El teléfono seguía sin sonar.  
Hubiera querido tener un arma en la casa. Un tiro en la sien o en la frente sonaban como una buena opción, pero era consciente de su inutilidad y sabía que con la suerte que tenía no acabaría muerta sino como un vegetal, postrada en una silla de ruedas.  
Su psicóloga le decía que tenía que enfrentar sus problemas, y que su deseo de morir reflejaba las ganas de cambiar, de tirar todo a la basura y empezar de cero. Laura pensaba que su psicóloga era una imbécil pero que en eso tenía razón. Quería empezar de cero. Miró alrededor y se encontró con su cama sin armar, con el cenicero repleto de colillas, con el celular inmundo que no vibraba ni de lástima, con las manchas de humedad en todos los rincones del departamento, con la basura que había quedado de la noche anterior, con los platos sucios en el fregadero, con el espejo roto colgado de la pared. Ese desorden eran los resto de su vida, lo que había quedado en pie tras el incendio.  
Cualquier decisión la obligaría a empezar de cero.  

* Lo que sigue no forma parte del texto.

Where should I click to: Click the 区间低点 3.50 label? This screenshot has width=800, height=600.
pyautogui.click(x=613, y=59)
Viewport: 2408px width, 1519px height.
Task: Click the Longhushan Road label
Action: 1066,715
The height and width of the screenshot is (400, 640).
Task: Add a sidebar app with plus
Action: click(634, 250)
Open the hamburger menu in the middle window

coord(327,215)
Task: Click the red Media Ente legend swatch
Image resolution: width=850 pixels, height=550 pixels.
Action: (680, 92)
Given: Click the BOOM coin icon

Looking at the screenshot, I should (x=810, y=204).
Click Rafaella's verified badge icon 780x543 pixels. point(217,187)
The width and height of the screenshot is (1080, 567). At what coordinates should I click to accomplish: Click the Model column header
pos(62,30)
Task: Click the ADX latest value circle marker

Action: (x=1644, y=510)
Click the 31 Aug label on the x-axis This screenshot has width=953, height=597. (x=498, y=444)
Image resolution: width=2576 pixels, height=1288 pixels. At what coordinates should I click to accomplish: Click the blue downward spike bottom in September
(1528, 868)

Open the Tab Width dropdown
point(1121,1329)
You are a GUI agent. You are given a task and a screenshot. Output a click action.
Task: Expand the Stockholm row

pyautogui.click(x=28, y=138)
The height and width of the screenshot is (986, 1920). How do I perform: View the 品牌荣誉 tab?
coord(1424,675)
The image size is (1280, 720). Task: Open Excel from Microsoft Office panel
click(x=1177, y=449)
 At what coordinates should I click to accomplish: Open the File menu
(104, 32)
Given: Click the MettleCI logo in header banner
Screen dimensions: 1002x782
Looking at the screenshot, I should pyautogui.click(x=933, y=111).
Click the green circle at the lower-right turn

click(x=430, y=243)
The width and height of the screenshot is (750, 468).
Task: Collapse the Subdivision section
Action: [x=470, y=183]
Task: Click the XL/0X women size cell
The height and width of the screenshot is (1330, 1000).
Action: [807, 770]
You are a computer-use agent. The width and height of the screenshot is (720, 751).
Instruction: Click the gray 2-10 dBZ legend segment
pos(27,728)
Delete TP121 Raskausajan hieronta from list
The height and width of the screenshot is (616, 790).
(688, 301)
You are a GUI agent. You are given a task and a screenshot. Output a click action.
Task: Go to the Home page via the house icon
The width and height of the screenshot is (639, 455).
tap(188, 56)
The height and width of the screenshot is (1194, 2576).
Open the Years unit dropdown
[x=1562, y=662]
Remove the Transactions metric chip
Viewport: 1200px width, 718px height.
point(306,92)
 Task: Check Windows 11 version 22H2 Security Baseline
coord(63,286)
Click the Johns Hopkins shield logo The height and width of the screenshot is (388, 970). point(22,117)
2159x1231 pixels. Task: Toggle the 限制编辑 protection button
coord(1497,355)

Apagó el cigarro en la pared, dejando una mancha junto a la puerta de la cocina. Se rió al recordar sus primeros días en el departamento. Por aquel entonces era una obsesiva del orden, y se la pasaba limpiando sobre lo limpio, para que Martín no entrara de sorpresa y le repitiera que odiaba a las mujeres desordenadas. Se volvió a reír, esta vez con más fuerza. Se parecía a la loca de su tía mucho más de lo que le hubiera gustado reconocer  
  Cuando Martín la abandonó se fueron con él sus ganas de fingir. Quizás por eso habitar entre la mierda y el olor a sucio no le parecían una mala idea. Deseó que el piso se abriera bajo su cuerpo y que las llamas del infierno la tragaran en sus fauces hambrientas, o que una escalera luminosa la arrastrara hasta el cielo y la liberara de sus sufrimientos mundanos. Pero nada de eso pasó. Se quedó allí, flotando en sus emociones, dejándose llevar por el humo del cigarrillo que la levantaba por el aire y la obligaba a bailar con los ruidos del silencio. Sus brazos se desplomaron a un costado de su cuerpo. Las lágrimas caían una junto a la otra formando un hilo de tristeza que la unía con el suelo.
      Estaba a oscuras y el teléfono seguía sin sonar.